▸ Exercise goal
Of the entries below, return only those lines from the line with "Colombia (36, 1341)" to the line with "Comunidad (38, 105)", exactly, both included.
------ Record excerpts
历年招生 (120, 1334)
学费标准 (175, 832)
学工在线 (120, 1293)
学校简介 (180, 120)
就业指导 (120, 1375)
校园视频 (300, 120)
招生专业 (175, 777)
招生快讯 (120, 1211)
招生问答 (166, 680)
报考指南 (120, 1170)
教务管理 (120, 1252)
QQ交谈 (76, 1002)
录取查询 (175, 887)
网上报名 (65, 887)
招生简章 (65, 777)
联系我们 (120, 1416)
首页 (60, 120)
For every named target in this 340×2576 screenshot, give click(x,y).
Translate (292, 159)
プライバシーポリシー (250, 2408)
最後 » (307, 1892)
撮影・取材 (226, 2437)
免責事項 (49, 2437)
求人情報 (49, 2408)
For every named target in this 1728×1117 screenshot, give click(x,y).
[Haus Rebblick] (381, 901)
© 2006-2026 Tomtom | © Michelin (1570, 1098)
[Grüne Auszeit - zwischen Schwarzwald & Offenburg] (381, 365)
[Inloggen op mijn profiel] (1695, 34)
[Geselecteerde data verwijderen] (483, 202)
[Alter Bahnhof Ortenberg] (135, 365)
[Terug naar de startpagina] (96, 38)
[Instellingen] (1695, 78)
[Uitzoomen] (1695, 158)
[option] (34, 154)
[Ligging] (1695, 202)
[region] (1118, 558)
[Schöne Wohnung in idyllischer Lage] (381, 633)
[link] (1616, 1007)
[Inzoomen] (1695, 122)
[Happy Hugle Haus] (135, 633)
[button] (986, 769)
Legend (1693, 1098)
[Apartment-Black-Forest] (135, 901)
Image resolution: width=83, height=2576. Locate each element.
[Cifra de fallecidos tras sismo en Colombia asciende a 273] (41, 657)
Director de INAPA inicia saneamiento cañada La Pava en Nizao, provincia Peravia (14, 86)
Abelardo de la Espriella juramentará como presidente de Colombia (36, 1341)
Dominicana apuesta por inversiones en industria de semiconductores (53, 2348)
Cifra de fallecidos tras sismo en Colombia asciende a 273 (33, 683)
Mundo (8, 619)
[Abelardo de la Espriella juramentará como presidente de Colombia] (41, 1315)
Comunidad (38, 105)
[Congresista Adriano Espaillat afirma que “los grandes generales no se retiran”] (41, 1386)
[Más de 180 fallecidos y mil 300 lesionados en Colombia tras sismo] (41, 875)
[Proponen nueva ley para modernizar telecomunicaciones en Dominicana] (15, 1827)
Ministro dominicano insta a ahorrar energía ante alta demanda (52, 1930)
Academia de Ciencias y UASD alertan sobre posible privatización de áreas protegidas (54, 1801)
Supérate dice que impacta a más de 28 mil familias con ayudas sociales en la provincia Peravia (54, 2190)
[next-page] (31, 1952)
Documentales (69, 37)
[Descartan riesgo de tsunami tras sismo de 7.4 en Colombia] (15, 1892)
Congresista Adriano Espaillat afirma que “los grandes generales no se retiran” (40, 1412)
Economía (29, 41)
------------
▸ Your solution
Abelardo de la Espriella juramentará como presidente de Colombia (36, 1341)
Dominicana apuesta por inversiones en industria de semiconductores (53, 2348)
Cifra de fallecidos tras sismo en Colombia asciende a 273 (33, 683)
Mundo (8, 619)
[Abelardo de la Espriella juramentará como presidente de Colombia] (41, 1315)
Comunidad (38, 105)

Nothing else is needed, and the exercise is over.